**BRIEF**:
Every line of the material below should be retyped exactly.

[[ DATA FOR ANALYSIS, beginning ]]

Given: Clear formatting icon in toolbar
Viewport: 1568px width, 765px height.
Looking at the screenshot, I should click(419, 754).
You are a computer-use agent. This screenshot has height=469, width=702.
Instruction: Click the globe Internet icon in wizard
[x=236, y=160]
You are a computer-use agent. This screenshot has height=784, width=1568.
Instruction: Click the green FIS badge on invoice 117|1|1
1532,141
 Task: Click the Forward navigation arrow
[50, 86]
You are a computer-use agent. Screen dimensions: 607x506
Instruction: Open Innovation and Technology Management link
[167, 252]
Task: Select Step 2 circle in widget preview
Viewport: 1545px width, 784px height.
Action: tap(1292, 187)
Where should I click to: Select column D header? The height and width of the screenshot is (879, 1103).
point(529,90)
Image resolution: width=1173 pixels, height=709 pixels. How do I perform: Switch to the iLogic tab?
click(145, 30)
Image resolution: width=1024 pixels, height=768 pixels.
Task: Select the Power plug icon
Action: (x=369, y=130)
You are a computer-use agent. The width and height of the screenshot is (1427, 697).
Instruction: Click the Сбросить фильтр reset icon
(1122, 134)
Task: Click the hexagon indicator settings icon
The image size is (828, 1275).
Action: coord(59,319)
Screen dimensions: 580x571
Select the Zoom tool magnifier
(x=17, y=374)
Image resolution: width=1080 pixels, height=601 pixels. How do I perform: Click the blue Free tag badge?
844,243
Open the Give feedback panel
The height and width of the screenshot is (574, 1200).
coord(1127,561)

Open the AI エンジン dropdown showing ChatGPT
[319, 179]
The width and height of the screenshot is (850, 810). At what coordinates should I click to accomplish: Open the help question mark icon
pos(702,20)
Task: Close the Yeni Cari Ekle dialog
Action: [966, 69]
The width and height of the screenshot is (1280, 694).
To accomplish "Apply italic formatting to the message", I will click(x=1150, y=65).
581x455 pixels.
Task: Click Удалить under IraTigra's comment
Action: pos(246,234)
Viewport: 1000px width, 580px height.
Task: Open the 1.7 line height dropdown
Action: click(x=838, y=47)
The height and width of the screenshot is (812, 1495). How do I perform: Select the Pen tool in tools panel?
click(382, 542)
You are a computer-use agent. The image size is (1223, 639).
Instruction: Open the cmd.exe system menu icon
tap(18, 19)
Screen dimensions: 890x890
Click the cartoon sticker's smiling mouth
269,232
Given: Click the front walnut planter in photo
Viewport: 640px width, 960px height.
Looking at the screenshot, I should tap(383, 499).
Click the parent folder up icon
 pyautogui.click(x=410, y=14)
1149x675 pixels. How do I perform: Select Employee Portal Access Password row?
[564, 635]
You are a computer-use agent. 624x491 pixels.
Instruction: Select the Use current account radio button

[[ DATA FOR ANALYSIS, end ]]

**TASK RESPONSE**:
Given: Clear formatting icon in toolbar
Viewport: 1568px width, 765px height.
Looking at the screenshot, I should click(419, 754).
You are a computer-use agent. This screenshot has height=469, width=702.
Instruction: Click the globe Internet icon in wizard
[x=236, y=160]
You are a computer-use agent. This screenshot has height=784, width=1568.
Instruction: Click the green FIS badge on invoice 117|1|1
1532,141
 Task: Click the Forward navigation arrow
[50, 86]
You are a computer-use agent. Screen dimensions: 607x506
Instruction: Open Innovation and Technology Management link
[167, 252]
Task: Select Step 2 circle in widget preview
Viewport: 1545px width, 784px height.
Action: tap(1292, 187)
Where should I click to: Select column D header? The height and width of the screenshot is (879, 1103).
point(529,90)
Image resolution: width=1173 pixels, height=709 pixels. How do I perform: Switch to the iLogic tab?
click(145, 30)
Image resolution: width=1024 pixels, height=768 pixels.
Task: Select the Power plug icon
Action: (x=369, y=130)
You are a computer-use agent. The width and height of the screenshot is (1427, 697).
Instruction: Click the Сбросить фильтр reset icon
(1122, 134)
Task: Click the hexagon indicator settings icon
The image size is (828, 1275).
Action: coord(59,319)
Screen dimensions: 580x571
Select the Zoom tool magnifier
(x=17, y=374)
Image resolution: width=1080 pixels, height=601 pixels. How do I perform: Click the blue Free tag badge?
844,243
Open the Give feedback panel
The height and width of the screenshot is (574, 1200).
coord(1127,561)

Open the AI エンジン dropdown showing ChatGPT
[319, 179]
The width and height of the screenshot is (850, 810). At what coordinates should I click to accomplish: Open the help question mark icon
pos(702,20)
Task: Close the Yeni Cari Ekle dialog
Action: [966, 69]
The width and height of the screenshot is (1280, 694).
To accomplish "Apply italic formatting to the message", I will click(x=1150, y=65).
581x455 pixels.
Task: Click Удалить under IraTigra's comment
Action: pos(246,234)
Viewport: 1000px width, 580px height.
Task: Open the 1.7 line height dropdown
Action: click(x=838, y=47)
The height and width of the screenshot is (812, 1495). How do I perform: Select the Pen tool in tools panel?
click(382, 542)
You are a computer-use agent. The image size is (1223, 639).
Instruction: Open the cmd.exe system menu icon
tap(18, 19)
Screen dimensions: 890x890
Click the cartoon sticker's smiling mouth
269,232
Given: Click the front walnut planter in photo
Viewport: 640px width, 960px height.
Looking at the screenshot, I should tap(383, 499).
Click the parent folder up icon
 pyautogui.click(x=410, y=14)
1149x675 pixels. How do I perform: Select Employee Portal Access Password row?
[564, 635]
You are a computer-use agent. 624x491 pixels.
Instruction: Select the Use current account radio button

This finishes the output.